- Brief
Return all the entries word for word.

- Dataset entries
/---
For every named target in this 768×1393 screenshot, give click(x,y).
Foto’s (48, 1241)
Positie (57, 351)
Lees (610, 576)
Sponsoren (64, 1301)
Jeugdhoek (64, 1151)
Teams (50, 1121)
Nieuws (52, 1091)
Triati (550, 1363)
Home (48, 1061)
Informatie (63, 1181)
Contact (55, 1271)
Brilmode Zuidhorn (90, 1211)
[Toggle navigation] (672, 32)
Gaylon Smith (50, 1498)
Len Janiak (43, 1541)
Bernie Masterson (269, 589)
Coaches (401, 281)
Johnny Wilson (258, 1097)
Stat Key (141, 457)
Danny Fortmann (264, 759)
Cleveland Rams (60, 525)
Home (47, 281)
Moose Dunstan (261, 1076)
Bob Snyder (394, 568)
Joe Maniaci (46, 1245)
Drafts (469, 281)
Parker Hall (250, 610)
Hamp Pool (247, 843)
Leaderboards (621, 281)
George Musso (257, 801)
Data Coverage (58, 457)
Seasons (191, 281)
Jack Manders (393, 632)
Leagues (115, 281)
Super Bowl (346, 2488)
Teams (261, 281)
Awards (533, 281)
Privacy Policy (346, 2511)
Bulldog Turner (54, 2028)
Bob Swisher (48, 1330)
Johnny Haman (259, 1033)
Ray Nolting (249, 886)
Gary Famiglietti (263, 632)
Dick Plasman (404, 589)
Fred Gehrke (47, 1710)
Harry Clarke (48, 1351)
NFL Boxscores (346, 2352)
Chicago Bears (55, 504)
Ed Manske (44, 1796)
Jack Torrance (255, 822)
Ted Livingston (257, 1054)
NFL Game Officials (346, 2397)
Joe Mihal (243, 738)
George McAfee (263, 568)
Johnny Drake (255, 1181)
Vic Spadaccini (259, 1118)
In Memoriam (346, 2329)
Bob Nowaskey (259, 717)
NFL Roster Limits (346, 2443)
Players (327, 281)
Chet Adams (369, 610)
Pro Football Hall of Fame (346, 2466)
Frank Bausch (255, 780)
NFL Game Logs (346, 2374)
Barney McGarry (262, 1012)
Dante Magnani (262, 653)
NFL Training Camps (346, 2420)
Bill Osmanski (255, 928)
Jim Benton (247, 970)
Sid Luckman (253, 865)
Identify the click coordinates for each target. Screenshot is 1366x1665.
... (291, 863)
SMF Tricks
\---
- Response for this exercise
For every named target in this 768×1393 screenshot, give click(x,y).
Foto’s (48, 1241)
Positie (57, 351)
Lees (610, 576)
Sponsoren (64, 1301)
Jeugdhoek (64, 1151)
Teams (50, 1121)
Nieuws (52, 1091)
Triati (550, 1363)
Home (48, 1061)
Informatie (63, 1181)
Contact (55, 1271)
Brilmode Zuidhorn (90, 1211)
[Toggle navigation] (672, 32)
Gaylon Smith (50, 1498)
Len Janiak (43, 1541)
Bernie Masterson (269, 589)
Coaches (401, 281)
Johnny Wilson (258, 1097)
Stat Key (141, 457)
Danny Fortmann (264, 759)
Cleveland Rams (60, 525)
Home (47, 281)
Moose Dunstan (261, 1076)
Bob Snyder (394, 568)
Joe Maniaci (46, 1245)
Drafts (469, 281)
Parker Hall (250, 610)
Hamp Pool (247, 843)
Leaderboards (621, 281)
George Musso (257, 801)
Data Coverage (58, 457)
Seasons (191, 281)
Jack Manders (393, 632)
Leagues (115, 281)
Super Bowl (346, 2488)
Teams (261, 281)
Awards (533, 281)
Privacy Policy (346, 2511)
Bulldog Turner (54, 2028)
Bob Swisher (48, 1330)
Johnny Haman (259, 1033)
Ray Nolting (249, 886)
Gary Famiglietti (263, 632)
Dick Plasman (404, 589)
Fred Gehrke (47, 1710)
Harry Clarke (48, 1351)
NFL Boxscores (346, 2352)
Chicago Bears (55, 504)
Ed Manske (44, 1796)
Jack Torrance (255, 822)
Ted Livingston (257, 1054)
NFL Game Officials (346, 2397)
Joe Mihal (243, 738)
George McAfee (263, 568)
Johnny Drake (255, 1181)
Vic Spadaccini (259, 1118)
In Memoriam (346, 2329)
Bob Nowaskey (259, 717)
NFL Roster Limits (346, 2443)
Players (327, 281)
Chet Adams (369, 610)
Pro Football Hall of Fame (346, 2466)
Frank Bausch (255, 780)
NFL Game Logs (346, 2374)
Barney McGarry (262, 1012)
Dante Magnani (262, 653)
NFL Training Camps (346, 2420)
Bill Osmanski (255, 928)
Jim Benton (247, 970)
Sid Luckman (253, 865)
Identify the click coordinates for each target. Screenshot is 1366x1665.
... (291, 863)
SMF Tricks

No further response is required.